Fig. 6 |. Proteomic profiling of eight brain regions of patients with severe acute/subacute COVID-19 identifies shared changes.

a, Left, diagram of eight regions profiled in the proteomics analysis (126 biological independent samples; n = 54 for non-COVID controls and n = 72 for patients with COVID-19). Right, dot plot of EWCE results of DE proteins (P < 0.05, MSstatsTMT) in eight regions. Eight major cell types from Wamsley et al. were used. Red and blue indicate the enrichment for upregulated and downregulated genes, respectively. The color intensity corresponds to the sd_from_mean of each cell type. The grayscale of the dot edge corresponds to the FDR-adjusted P value. The dot size in each row represents the relative abundance across eight regions. b,c, Shared GO enrichment term cluster network (Metascape) of the downregulated (b) and upregulated (c) proteins. The GO terms with a kappa similarity score greater than 0.3 were connected by edges to form clusters and color coded by cluster entity. Representative term(s) from each cluster were selected for labeling. The magenta cluster in b with leading GO terms of PD and TCA cycle/respiratory electron transport is further plotted proportioned to the number of gene hits in each GO term across all the regions (b inset, Metascape). Detailed functional terms are listed in Supplementary Tables 3 and 4.

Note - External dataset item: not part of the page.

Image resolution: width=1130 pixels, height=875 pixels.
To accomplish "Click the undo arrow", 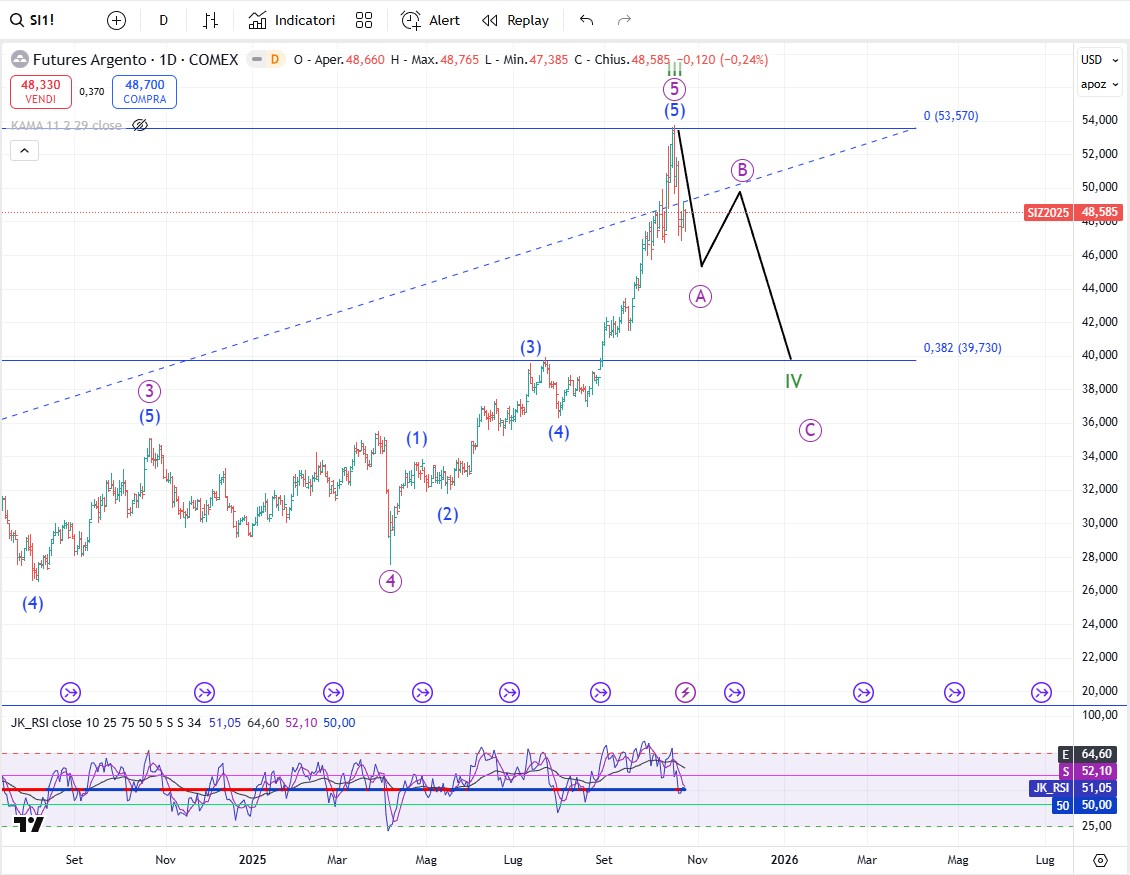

Fig. 7 |. Neuronal and mitochondrial dysfunction in the substantia nigra in the midbrain of patients with severe acute/subacute COVID-19.

a,c, Midbrain ROI selection diagram in biological independent non-COVID controls (n = 4) and patients with COVID-19 (n = 4). A total of 79 ROIs (white square) were selected. Multiplex immunofluorescence highlights cerebral peduncle (CP, a), red nucleus (RN, a), periaqueduct gray matter (PeriGM, a) and substantia nigra (SN, c). Magenta, anti-NeuN; blue, nuclei; greenyellow, anti-GFAP; cyan, anti-IBA1. Scale bar in whole tissue section, 1 mm. Scale bar in ROI, 50 μm. b, Dot plot of differential expression of SARS-CoV2 viral probes and viral-related genes in four areas in the midbrain. Yellow represents upregulation; blue represents downregulation. The color intensity corresponds to the effect size (log₂FC). The grayscale of the dot edge corresponds to the BH-adjusted P value. The dot size represents the relative abundance across the assessed areas. c, Representative histological sections with well-preserved pigmentation in the DA neurons at substantia nigra pars compacta (SNpc) in both cohorts (12 controls and 17 patients examined). Scale bar, 100 μm. Multiplex immunofluorescence highlights DA neurons in the substantia nigra ROIs in both groups (25 ROIs selected). Scale bar, 50 μm. d, Volcano plot of differential expression profile (LMM, Dream) in the substantia nigra. Genes associated with neuronal markers, oxidative phosphorylation and PD are decreased and highlighted. Metallothionein (MT)-related genes are increased and highlighted. e, Volcano plots showing the differential expression of 90 oxidative phosphorylation genes in the substantia nigra and red nucleus (all BH-adjusted P < 0.05). FC, fold change.